Par Ahmed Aboulenein
WASHINGTON (Reuters) – Un fournisseur de pilules sur ordonnance utilisées pour interrompre une grossesse à domicile a connu un pic d’intérêt de la part des femmes américaines cette semaine, suite à l’annonce que la Cour suprême annulerait probablement une décision historique de 1973 garantissant le droit à l’avortement à l’échelle nationale, à but non lucratif Aid Access a déclaré mercredi.
Le tribunal a confirmé qu’un projet d’avis signalant une annulation de l’arrêt Roe c. Wade, publié tard lundi par le site d’information Politico, était authentique. Le tribunal a déclaré qu’il ne représentait pas la décision finale des juges, attendue fin juin.
Un nombre croissant d’États américains ont introduit des restrictions qui limitent considérablement l’accès à l’avortement, et beaucoup devraient interdire purement et simplement la procédure si la décision finale du tribunal permet à chaque État de déterminer si elle est légale.
Les pilules abortives, qui peuvent être envoyées par courrier au domicile d’un patient plutôt que d’exiger une visite dans une clinique, sont considérées comme un moyen de contourner ces interdictions.
Aid Access est un service de télésanté dont le siège est en Autriche et qui donne accès à l’avortement médicamenteux aux États-Unis.
Christie Pitney, PDG de Forward Midwifery, une pratique de télésanté de Washington DC qui travaille avec Aid Access, a déclaré que le nombre de femmes demandant des ordonnances de pilules abortives ou des informations sur leur utilisation via le site Web du groupe a triplé depuis la fuite du projet d’avis.
Au total, le site Web Aid Access comptait 38 530 visiteurs mardi, soit une augmentation de près de 2 900 % par rapport aux 1 290 visiteurs de lundi, a déclaré Pitney.
La nouvelle poussée de cette semaine représente « des chiffres incroyablement plus élevés », a-t-elle déclaré.
Dans 20 États américains qui autorisent la distribution de pilules abortives via la télésanté, Aid Access travaille avec des prescripteurs américains comme Pitney pour rencontrer virtuellement un patient et envoyer une ordonnance pour le médicament aux pharmacies locales.
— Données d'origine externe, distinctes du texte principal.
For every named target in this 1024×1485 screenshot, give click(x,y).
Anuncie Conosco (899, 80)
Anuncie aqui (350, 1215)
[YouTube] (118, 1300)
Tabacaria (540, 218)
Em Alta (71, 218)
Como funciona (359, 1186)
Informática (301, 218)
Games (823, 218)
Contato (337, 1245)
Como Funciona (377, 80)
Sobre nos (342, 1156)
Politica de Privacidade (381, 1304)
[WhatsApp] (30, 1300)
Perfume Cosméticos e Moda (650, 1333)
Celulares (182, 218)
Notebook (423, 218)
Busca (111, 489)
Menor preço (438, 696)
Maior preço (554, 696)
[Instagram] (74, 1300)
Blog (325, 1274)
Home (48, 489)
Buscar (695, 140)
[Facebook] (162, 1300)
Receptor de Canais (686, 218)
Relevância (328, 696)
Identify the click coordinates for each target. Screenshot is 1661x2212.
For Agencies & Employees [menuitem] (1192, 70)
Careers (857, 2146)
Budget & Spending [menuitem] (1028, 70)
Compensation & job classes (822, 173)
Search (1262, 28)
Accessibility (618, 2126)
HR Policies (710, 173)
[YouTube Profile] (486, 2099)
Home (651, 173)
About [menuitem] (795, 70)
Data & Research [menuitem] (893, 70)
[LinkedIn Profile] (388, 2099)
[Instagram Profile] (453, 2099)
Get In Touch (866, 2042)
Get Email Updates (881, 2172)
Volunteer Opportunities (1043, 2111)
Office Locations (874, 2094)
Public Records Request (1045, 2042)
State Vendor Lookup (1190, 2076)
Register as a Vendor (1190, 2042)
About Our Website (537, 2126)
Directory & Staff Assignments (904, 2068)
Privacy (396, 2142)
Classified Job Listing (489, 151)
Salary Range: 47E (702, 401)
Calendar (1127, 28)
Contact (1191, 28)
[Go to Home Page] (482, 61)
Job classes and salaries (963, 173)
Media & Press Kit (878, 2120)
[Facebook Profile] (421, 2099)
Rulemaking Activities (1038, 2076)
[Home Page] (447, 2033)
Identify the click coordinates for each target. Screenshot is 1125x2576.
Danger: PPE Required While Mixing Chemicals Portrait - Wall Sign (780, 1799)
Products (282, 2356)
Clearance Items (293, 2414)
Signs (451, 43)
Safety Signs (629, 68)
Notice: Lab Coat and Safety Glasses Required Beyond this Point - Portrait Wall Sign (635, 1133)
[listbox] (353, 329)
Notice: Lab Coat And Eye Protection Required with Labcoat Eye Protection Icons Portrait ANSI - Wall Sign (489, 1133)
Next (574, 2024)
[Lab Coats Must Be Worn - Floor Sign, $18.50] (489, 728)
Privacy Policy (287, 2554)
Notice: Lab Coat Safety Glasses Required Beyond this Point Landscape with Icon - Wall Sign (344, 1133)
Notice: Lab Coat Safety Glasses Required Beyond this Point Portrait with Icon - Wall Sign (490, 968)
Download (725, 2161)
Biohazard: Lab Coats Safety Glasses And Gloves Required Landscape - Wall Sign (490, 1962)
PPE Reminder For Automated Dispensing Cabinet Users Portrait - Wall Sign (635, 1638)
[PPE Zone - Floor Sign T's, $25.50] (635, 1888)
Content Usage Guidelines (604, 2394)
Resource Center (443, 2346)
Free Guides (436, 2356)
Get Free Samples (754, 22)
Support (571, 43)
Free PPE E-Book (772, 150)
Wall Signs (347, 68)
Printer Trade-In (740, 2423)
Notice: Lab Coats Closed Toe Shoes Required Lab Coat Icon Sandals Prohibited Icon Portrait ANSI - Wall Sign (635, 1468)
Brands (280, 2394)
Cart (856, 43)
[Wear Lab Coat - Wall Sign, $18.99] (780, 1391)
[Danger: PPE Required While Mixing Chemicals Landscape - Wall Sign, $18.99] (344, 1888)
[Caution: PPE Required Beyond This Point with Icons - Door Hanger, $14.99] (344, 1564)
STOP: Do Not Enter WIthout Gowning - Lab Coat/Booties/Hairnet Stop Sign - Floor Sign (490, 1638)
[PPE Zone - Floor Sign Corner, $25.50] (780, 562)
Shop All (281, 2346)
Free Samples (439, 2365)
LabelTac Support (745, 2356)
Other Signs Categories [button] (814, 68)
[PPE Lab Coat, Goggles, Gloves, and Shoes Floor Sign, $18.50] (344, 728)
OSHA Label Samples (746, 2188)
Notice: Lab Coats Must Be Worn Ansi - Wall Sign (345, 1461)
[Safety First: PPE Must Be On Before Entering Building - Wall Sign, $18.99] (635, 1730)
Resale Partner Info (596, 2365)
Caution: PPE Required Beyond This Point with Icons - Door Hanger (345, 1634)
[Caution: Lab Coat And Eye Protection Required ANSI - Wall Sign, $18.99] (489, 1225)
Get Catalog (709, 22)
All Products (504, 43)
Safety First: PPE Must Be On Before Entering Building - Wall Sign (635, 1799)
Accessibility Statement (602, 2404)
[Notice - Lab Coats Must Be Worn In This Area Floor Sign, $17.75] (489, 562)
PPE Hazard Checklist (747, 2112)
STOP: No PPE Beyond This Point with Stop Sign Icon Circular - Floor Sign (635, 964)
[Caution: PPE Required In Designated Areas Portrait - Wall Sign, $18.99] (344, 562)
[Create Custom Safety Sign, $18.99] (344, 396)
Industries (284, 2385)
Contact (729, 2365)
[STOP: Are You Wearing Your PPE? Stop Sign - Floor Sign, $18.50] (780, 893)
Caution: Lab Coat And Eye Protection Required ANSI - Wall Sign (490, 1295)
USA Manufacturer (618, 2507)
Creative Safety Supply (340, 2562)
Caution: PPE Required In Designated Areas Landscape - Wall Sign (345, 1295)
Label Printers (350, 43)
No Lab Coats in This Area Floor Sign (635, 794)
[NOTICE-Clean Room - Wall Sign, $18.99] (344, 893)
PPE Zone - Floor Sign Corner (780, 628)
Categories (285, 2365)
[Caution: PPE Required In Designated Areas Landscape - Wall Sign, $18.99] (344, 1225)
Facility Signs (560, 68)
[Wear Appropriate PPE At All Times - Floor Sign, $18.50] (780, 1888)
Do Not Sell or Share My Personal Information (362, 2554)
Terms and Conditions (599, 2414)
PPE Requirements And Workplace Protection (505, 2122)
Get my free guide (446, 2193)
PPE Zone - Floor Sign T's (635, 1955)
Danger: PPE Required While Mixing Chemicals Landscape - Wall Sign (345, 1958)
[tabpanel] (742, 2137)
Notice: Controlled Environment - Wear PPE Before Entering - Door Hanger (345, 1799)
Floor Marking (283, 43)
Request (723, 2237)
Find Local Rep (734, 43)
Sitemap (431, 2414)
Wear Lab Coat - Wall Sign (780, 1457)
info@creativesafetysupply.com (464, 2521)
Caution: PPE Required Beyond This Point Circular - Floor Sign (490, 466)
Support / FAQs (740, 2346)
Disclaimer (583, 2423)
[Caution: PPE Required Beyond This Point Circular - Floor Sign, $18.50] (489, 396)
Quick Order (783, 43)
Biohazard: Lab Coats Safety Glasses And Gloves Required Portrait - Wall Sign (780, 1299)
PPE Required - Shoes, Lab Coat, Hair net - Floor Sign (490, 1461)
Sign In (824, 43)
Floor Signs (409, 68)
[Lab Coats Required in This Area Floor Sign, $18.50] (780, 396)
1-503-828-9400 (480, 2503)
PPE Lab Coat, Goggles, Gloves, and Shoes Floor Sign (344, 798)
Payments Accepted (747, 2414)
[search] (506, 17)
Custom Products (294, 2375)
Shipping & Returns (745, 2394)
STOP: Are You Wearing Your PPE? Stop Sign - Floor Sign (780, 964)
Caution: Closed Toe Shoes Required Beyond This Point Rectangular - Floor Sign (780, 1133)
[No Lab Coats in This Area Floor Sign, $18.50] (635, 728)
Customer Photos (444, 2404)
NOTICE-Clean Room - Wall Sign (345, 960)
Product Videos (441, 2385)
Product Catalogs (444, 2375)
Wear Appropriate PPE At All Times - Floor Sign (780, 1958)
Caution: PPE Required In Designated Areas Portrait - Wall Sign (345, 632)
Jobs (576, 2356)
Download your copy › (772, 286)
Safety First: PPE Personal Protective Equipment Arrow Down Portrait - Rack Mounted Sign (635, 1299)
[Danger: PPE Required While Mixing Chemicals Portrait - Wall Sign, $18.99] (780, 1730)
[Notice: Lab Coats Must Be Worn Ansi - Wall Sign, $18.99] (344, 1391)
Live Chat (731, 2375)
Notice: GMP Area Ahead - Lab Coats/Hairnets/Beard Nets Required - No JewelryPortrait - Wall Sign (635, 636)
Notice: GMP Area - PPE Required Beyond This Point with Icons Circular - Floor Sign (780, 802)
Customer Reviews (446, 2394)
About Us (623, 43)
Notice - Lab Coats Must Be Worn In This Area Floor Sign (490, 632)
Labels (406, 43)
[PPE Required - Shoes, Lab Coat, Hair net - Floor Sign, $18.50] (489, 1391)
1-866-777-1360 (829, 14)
Le groupe cherche à ajouter des fournisseurs à quatre autres États. Les 26 États restants ont des restrictions sur l’avortement, et 19 d’entre eux interdisent ou restreignent carrément l’utilisation de la télésanté pour obtenir des pilules abortives. Pour contourner ces restrictions, Aid Access travaille avec des médecins en Europe qui prescrivent les pilules aux patients via une pharmacie de vente par correspondance en Inde.
Ces pratiques ne sont pas légales, mais les autorités des États américains ont reconnu qu’elles n’avaient aucun moyen efficace de contrôler les commandes des médecins et pharmacies étrangers. La Food and Drug Administration des États-Unis a envoyé au groupe une lettre d’avertissement en mars 2019 et lui a ordonné de cesser d’envoyer des pilules depuis l’étranger.
Lors d’un avortement médicamenteux, une patiente prend un médicament appelé mifépristone, qui bloque la progestérone, l’hormone de maintien de la grossesse, suivi d’un deuxième médicament appelé misoprostol, qui induit des contractions utérines, pour mettre fin à une grossesse plutôt que de subir une intervention chirurgicale. Les pilules peuvent être utilisées jusqu’à 10 semaines de grossesse, selon la FDA.
Aid Access n’a rencontré aucun problème pour s’approvisionner en pilules, qui sont fabriquées par les fabricants de médicaments privés GenBioPro et Danco Laboratories pour le marché américain.
« J’ai parlé à un certain nombre de cliniciens qui s’approvisionnent (sur les pilules) pour s’assurer qu’ils y ont accès », a déclaré Pitney.
GenBioPro et Danco Laboratories n’ont pas répondu aux demandes de commentaires.
L’avortement médicamenteux est récemment devenu la méthode la plus courante d’interruption de grossesse aux États-Unis, représentant 54% de tous les avortements en 2020, selon les conclusions préliminaires du Guttmacher Institute, un groupe de recherche pour la défense des droits à l’avortement.
Il y a eu 862 300 avortements en 2017, selon les dernières données disponibles du groupe. L’avortement médicamenteux représentait 39 % d’entre eux cette année-là.
(Reportage par Ahmed Aboulenein; Montage par Michele Gershberg et Diane Craft)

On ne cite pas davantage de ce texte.